● **Brief**:
In the piece titled "Addicted," which building was the writer walking past when they noticed people smoking outside in the cold?

Addicted
So it was holy crap below zero, and I was out walking through downtown Chicago, mainly as a result of being stupid. It was way, WAY too cold to be outside voluntarily, and I found myself ducking into building lobbies on occasion to warm up a bit. But as I walked past the IBM building, I noticed a bunch of people outside, shivering to death for the privilege of smoking a cigarette. And my first thought was, "Now THAT'S addiction." I actually had some things to do that day which I couldn't accomplish from home, but freezing my tail off just to avoid a few hours of withdrawal symptoms seemed crazy. That is, however, the point of addiction; the substance, whatever it is, becomes a necessity to the degree that it overrides other things.
And so, while I recognize that people have different levels of tolerance for the pain that goes along with being an addict, I'm always dubious about statements like this one:
If you make it easier for them to use drugs and more acceptable by society for them to use drugs, you're going to keep people from finding an exit strategy.And that's even with understanding perfectly well where this guy is coming from. When I was growing up and we had drug education classes, for all of the talk that drug addiction was a disease, even in junior high school, it was understood that for many people, the disease theory of addiction with simply a cover for weak wills and poor "character." (Otherwise known as "not mirroring the right 'middle-class values' back at people.") Couple that with a general tendency to think that the best way to change someone's behavior is to make what they're currently doing more expensive (rather than making the desired alternative cheap), and it's pretty easy to arrive at the idea that what addicts need is less safety, and more suffering, to turn their lives around.
But that still leaves us in need of an answer for this:
"I was like, 'Oh my God, my life's gotten out of control'," she says, hands gripping her head. "I am getting raped, I'm overdosing on the regular, something's got to change."But even with that, she couldn't compel herself to complete detox treatment. This is person who understands that in her current state, she has no good options. Either she goes looking for a high by herself, risking robbery or being sold phony drugs, or she teams up with a running partner who may demand sex; and simply take it if refused. (Not to mention the depredations of other random people on the street.) The idea that if only she had to endure that, day in and day out, for some indefinite amount of time, she'd come up with a viable "exit strategy," seems somewhere between deluded and openly disingenuous. However, it is true that some people "hit bottom," and then decide that they're gong to turn things around (at least for a while). When bottom is so far down that you can't see it from here, waiting on the impact seems counter-productive.

● **Records provided**:
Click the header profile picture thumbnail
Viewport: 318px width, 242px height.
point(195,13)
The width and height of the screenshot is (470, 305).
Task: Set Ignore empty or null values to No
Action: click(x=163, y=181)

● **Exercise answer**:
The IBM building in downtown Chicago.